Benjamin Franklin Taylor was an original Grass Valley 49er, and his life story has all the elements of an adventure movie: Taylor dreamed big, rode twists of fate, suffered hardships and faced mortal danger. And, he found true love while crossing a creek with a wagon train on the Oregon Trail.
No one’s making a movie — at least not yet — but Taylor’s house in Grass Valley was recently declared a Nevada County historical landmark.
Taylor finished building the “Home Place” for his adored wife, Esther, in 1866. It was “the first substantial house” in the booming mining town, according to one historical account. It can be seen from the 800 block of West Main Street, shielded by trees from equipment preparing for the Gilded Springs development.
By the time Taylor moved into the house, the Kentucky native had crossed the Great Plains to California three times.
Taylor started his first journey at the age of 23, arriving in the Gold Country in late August 1849. He and a partner worked a gold rocker, perhaps along Greenhorn Creek. He drove ox-drawn wagons for hire, traded with other early emigrants, herded wild mustangs, survived a fire that wiped him out, and encountered “old Waloopa,” probably a local Mountain Nisenan leader, his journals record.
Taylor and partners quickly built up a ranch stretching from what is now Peardale to Chicago Park. Seeking better breeds of cattle and horses to improve his stock, he returned to Missouri twice. On his first return journey, Taylor was carried in a hammock across the Isthmus of Panama, after having nearly died of measles, he wrote. Taylor made it back to Nevada County, knew Mark Twain, built a toll road and bridge over the Bear River to meet the transcontinental railroad in Colfax, and served as an elections official and political party delegate, according to historical documents.
House built for love
In 1852, Taylor was driving his first 500-plus head of cattle and horses overland when he met a wagon train. Taylor finagled an introduction to Esther Huling, then 15, while the group was crossing LaBonte Creek in eastern Wyoming, on the Oregon Trail. Love smote his heart, but in his journal Taylor noted: “A little young.” On journey’s end, the Hulings settled in what is now the Smartsville area.

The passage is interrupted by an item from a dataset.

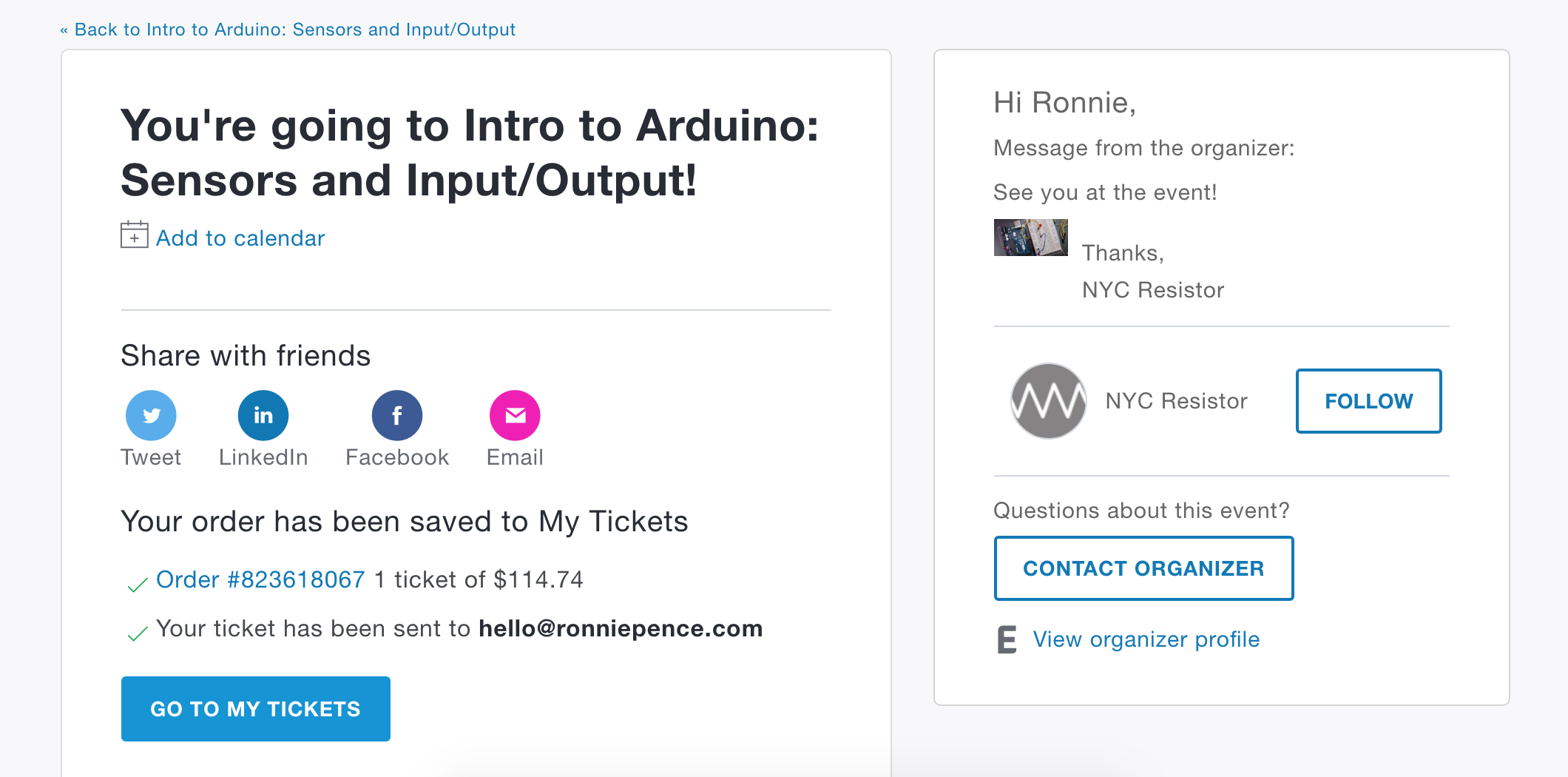Open the NYC Resistor round logo
The height and width of the screenshot is (777, 1568).
1048,401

The couple married in 1856, lived at the ranch and had their first two children there. Back then, it took an hour and a half to get to town by horse, and Esther Taylor yearned for Grass Valley, great-granddaughter Mary Ann White said. “Benj” Taylor bought 75 acres at town’s edge, stretching from West Main up Alta Street to Ridge Road, bounded on the west by Peabody Creek.
Taylor built their two-story, five-room Home Place at a time when others in Grass Valley resided in cabins and small cottages, according to Sibyl Leuteneker, who wrote for the Nevada County Historical Society in 1966.
“He said the lumber was carefully selected, the boards being heavier than usual. All the important timbers, instead of being nailed, were morticed and dove-tailed,” wrote Thomas Dykes Beasley, who interviewed Taylor in 1912 for A Tramp Through the Bret Harte Country.
Above the front porch, the sharply peaked gable characterizes the Carpenter Gothic style popular at the time. Through the front door, White stood in the entry hall by the restored wooden staircase. “My great-grandfather ordered it by mail,” she said.
White opened the door to the sitting room, headed by a brick fireplace. “I would sit in here and read as a child,” she recalled.
About 20 feet behind the original house, Taylor built a stone structure half-way into the ground — the original kitchen. Over the years, the house expanded around it, now a wine cellar and bar.
“They built the kitchen separate from the house, because back then there were so many kitchen fires,” explained Parker White, Mary Ann White’s son and Taylor’s great-great-grandson. “The whole house could catch fire.”
House remains a tribute to “an amazing man”
Taylor’s descendants eventually moved away, and the house became a rental in 1965. Mary Ann and husband Gerald White bought Taylor’s house from other family members in 1995, after moving here from Modesto.
“When we came back, the house was standing in a weed field,” Mary Ann White said. They spent their retirement years expanding and updating the house, adding trees, lawns, roses, pathways and more. Their work began as the town’s historical preservation movement was gaining steam; Taylor’s house became No. 6 on the city’s registry of historic homes designated by the Grass Valley Historical Commission.
“We have really enjoyed restoring the Home Place,” White added
It may be the only residence in Nevada County owned continuously by Gold Rush descendants — 157 years, said Nevada County Historical Landmarks Commission Chairman Bernard Zimmerman.
“Ben Taylor was a real 49er,” Zimmerman said. “An awful lot of the 49ers came and made a lot of money and went home. He stayed… He settled down. He became a pillar of the community.”
The house remains a tribute to “an amazing man” who, according to family legend, picked up a handkerchief while riding a horse at full gallop on his 80th birthday, said Sally Knutson of Nevada City, another great-granddaughter. Knutson’s research on the Home Place led to its recent designation by the Landmarks Commission. The county Board of Supervisors approved the recommendation Aug. 10.